## The exercise
Switch each "Where should I click to" in the data below to "Where do I click to", and give back every line with nothing else changed.

## Extracted information
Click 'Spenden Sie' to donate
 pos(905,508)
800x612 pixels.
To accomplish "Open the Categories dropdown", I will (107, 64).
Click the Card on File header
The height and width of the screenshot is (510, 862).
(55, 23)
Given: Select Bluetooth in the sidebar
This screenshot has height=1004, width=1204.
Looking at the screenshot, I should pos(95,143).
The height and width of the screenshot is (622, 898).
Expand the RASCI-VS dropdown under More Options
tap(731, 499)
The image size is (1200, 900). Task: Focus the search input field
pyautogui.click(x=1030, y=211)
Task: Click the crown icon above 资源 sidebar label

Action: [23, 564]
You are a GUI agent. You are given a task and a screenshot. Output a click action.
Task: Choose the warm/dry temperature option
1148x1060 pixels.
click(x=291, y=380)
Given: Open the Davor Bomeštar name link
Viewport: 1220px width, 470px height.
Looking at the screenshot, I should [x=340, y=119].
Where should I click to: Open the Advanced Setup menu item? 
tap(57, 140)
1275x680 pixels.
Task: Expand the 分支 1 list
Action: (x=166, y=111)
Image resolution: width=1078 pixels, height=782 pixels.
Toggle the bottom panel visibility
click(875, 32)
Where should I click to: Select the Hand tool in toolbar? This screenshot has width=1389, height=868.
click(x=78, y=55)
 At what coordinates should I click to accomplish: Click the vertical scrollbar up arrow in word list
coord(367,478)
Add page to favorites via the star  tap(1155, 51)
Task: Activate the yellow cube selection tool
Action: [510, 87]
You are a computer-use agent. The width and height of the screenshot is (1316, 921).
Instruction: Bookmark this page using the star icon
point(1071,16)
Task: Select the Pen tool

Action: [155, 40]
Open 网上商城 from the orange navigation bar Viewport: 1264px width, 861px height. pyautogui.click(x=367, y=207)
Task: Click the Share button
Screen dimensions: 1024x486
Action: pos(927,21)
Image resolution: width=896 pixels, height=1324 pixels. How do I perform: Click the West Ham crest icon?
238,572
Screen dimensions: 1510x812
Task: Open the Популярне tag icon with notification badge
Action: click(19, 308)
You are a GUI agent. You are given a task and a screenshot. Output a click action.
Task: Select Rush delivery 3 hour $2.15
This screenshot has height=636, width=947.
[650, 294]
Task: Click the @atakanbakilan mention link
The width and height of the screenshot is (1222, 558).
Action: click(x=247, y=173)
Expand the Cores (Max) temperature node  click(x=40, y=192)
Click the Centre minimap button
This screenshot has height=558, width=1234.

## Answer to the problem
Click 'Spenden Sie' to donate
 pos(905,508)
800x612 pixels.
To accomplish "Open the Categories dropdown", I will (107, 64).
Click the Card on File header
The height and width of the screenshot is (510, 862).
(55, 23)
Given: Select Bluetooth in the sidebar
This screenshot has height=1004, width=1204.
Looking at the screenshot, I should pos(95,143).
The height and width of the screenshot is (622, 898).
Expand the RASCI-VS dropdown under More Options
tap(731, 499)
The image size is (1200, 900). Task: Focus the search input field
pyautogui.click(x=1030, y=211)
Task: Click the crown icon above 资源 sidebar label

Action: [23, 564]
You are a GUI agent. You are given a task and a screenshot. Output a click action.
Task: Choose the warm/dry temperature option
1148x1060 pixels.
click(x=291, y=380)
Given: Open the Davor Bomeštar name link
Viewport: 1220px width, 470px height.
Looking at the screenshot, I should [x=340, y=119].
Where do I click to: Open the Advanced Setup menu item? 
tap(57, 140)
1275x680 pixels.
Task: Expand the 分支 1 list
Action: (x=166, y=111)
Image resolution: width=1078 pixels, height=782 pixels.
Toggle the bottom panel visibility
click(875, 32)
Where do I click to: Select the Hand tool in toolbar? This screenshot has width=1389, height=868.
click(x=78, y=55)
 At what coordinates should I click to accomplish: Click the vertical scrollbar up arrow in word list
coord(367,478)
Add page to favorites via the star  tap(1155, 51)
Task: Activate the yellow cube selection tool
Action: [510, 87]
You are a computer-use agent. The width and height of the screenshot is (1316, 921).
Instruction: Bookmark this page using the star icon
point(1071,16)
Task: Select the Pen tool

Action: [155, 40]
Open 网上商城 from the orange navigation bar Viewport: 1264px width, 861px height. pyautogui.click(x=367, y=207)
Task: Click the Share button
Screen dimensions: 1024x486
Action: pos(927,21)
Image resolution: width=896 pixels, height=1324 pixels. How do I perform: Click the West Ham crest icon?
238,572
Screen dimensions: 1510x812
Task: Open the Популярне tag icon with notification badge
Action: click(19, 308)
You are a GUI agent. You are given a task and a screenshot. Output a click action.
Task: Select Rush delivery 3 hour $2.15
This screenshot has height=636, width=947.
[650, 294]
Task: Click the @atakanbakilan mention link
The width and height of the screenshot is (1222, 558).
Action: click(x=247, y=173)
Expand the Cores (Max) temperature node  click(x=40, y=192)
Click the Centre minimap button
This screenshot has height=558, width=1234.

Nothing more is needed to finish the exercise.